→ **The task**
Take from the data every line in which the word "Click" is found.

→ **Available data**

....................

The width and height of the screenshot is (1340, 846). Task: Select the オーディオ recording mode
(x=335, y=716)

....................

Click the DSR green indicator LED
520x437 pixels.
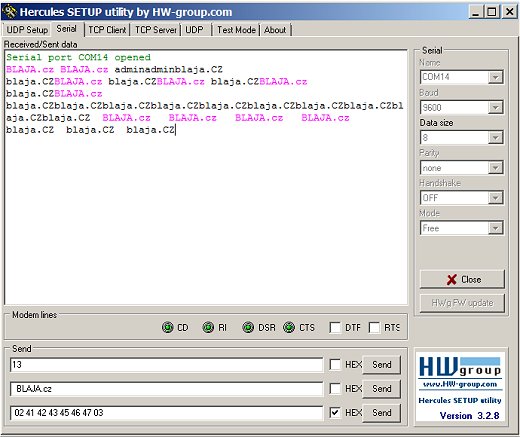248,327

....................

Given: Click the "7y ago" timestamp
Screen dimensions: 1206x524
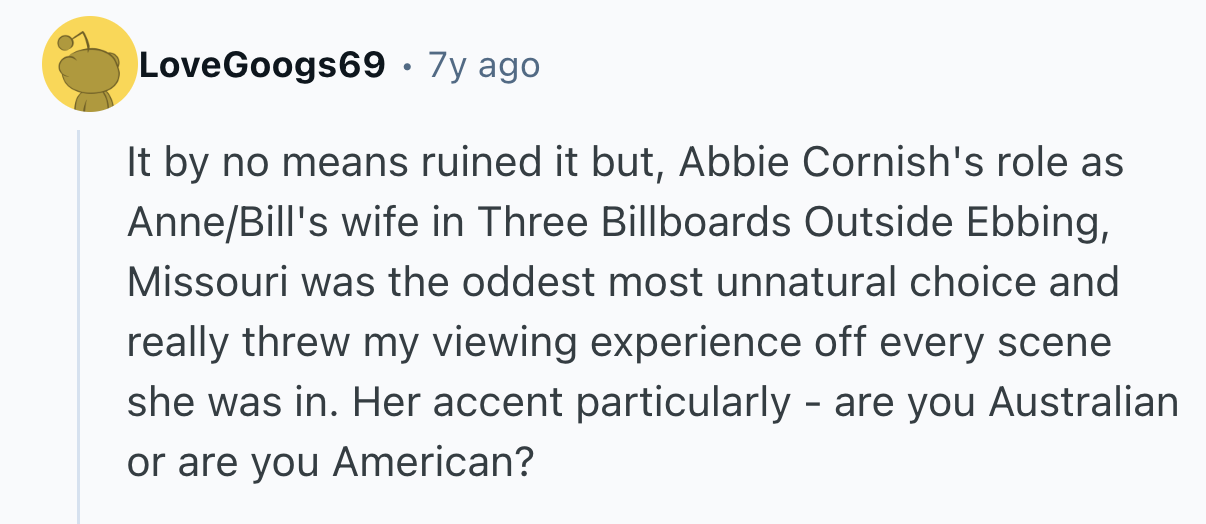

....................

→ **Answer**
Click the DSR green indicator LED
Given: Click the "7y ago" timestamp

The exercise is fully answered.